When we have these types of difficult conversations with our clients, who tend to be extremely keen on the notion of selling to a local firm, they tend to point to examples of other businesses they know of who have managed to achieve a sale or transfer to a local competitor, and use them to say yes but what about Bloggs up the road, who managed to sell to Jones – how come they managed it, and why do you think it is such a bad idea, if it worked for them?

Other people do it – why can’t we?

You don’t know the circumstances of the other transfer or sale. It is highly likely that one of the businesses had or was about to experience financial or structural difficulties, and was in dire need of disposal quickly, which meant the best option for them was to find anybody prepared to take over the business, and in which case the deal they got wasn’t a deal at all, but more of a fire sale or rescue package.

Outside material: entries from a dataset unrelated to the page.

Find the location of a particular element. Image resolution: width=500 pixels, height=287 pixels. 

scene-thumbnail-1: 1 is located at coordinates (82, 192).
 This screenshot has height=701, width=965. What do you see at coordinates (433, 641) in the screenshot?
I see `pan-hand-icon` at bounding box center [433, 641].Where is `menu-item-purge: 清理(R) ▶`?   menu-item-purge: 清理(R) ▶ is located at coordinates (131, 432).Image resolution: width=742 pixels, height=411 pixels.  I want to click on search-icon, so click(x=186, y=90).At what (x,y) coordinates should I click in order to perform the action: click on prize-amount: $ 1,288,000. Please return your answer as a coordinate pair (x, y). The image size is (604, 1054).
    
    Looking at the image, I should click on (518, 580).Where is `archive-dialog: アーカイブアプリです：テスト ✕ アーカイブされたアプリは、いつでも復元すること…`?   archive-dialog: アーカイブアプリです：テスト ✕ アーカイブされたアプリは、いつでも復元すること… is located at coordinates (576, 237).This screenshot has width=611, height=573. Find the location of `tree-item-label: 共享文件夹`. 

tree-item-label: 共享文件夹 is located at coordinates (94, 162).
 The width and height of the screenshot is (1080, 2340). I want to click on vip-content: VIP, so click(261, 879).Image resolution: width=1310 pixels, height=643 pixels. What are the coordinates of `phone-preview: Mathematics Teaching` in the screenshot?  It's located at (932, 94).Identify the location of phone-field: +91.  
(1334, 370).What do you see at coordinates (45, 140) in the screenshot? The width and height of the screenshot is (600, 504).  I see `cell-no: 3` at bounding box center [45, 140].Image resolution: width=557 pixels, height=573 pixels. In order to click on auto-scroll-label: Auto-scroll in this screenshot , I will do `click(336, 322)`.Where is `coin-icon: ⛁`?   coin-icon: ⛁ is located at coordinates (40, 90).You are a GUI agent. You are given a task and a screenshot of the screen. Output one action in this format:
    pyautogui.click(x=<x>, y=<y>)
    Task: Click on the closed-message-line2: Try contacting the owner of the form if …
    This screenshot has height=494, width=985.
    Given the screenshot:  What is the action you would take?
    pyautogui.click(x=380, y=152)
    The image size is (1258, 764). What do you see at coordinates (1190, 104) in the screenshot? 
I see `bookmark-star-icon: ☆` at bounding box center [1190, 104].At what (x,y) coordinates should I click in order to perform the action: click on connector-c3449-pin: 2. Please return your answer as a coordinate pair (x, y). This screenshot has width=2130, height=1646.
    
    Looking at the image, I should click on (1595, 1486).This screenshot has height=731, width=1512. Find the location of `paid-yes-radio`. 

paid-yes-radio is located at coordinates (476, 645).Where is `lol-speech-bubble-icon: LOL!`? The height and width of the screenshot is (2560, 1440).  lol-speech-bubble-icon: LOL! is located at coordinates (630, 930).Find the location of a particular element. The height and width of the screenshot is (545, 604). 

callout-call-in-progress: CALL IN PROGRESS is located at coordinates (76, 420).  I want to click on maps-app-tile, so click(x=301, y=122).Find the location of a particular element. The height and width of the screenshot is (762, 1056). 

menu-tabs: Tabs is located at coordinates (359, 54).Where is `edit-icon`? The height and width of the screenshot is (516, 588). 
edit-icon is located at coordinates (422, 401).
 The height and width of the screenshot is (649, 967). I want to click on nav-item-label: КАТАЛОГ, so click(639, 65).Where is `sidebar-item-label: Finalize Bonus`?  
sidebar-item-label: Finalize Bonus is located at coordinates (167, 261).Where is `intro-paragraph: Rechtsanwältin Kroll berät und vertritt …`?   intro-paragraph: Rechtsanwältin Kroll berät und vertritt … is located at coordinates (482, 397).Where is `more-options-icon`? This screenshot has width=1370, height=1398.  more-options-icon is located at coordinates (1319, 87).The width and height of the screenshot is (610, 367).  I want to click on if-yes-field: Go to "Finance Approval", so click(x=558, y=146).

There are very few actual deals going through with local firms where there is any value in the transaction. I would welcome anybody telling me about deals they have had with local rivals, where a payment has been made for the sale of one of the businesses to the other, because my experience as a broker over time in our sectors is that nobody who sells or merges with a local rival gets paid anything, and the deal is likely to be more of a “doing you a favour”.

In their shoes

You need to view the situation from their perspective and think why someone would want to purchase your business. A local competitor does not need to purchase your business if they’re interested in taking over your clients. They can simply target your clients and take them anyway, without paying you any money for the privilege. Similarly, they can target your staff anyway, without paying you any money. If you give them all the information about your firm, which includes who your clients are, who your staff are, how much you pay them, and every aspect of the structure and formation and operation of your business, you are making their life considerably easier if that is the route they are planning to take.

Summary

So, think very carefully indeed about making approaches to local competitors because you think it is a good idea. I can write this article, and I could probably write it a hundred times, and I’ll still be having the conversation with clients in years to come, where I say I don’t think it’s a particularly good idea to approach your local competitors, and the firm will ask me to make the approach anyway. I will know what’s coming, which is that the local firms will waste my time completely, get as much information as they can out of the business, and then politely decline the opportunity.

Making an approach to competitors to offer your firm for sale rarely achieves the outcome you expect.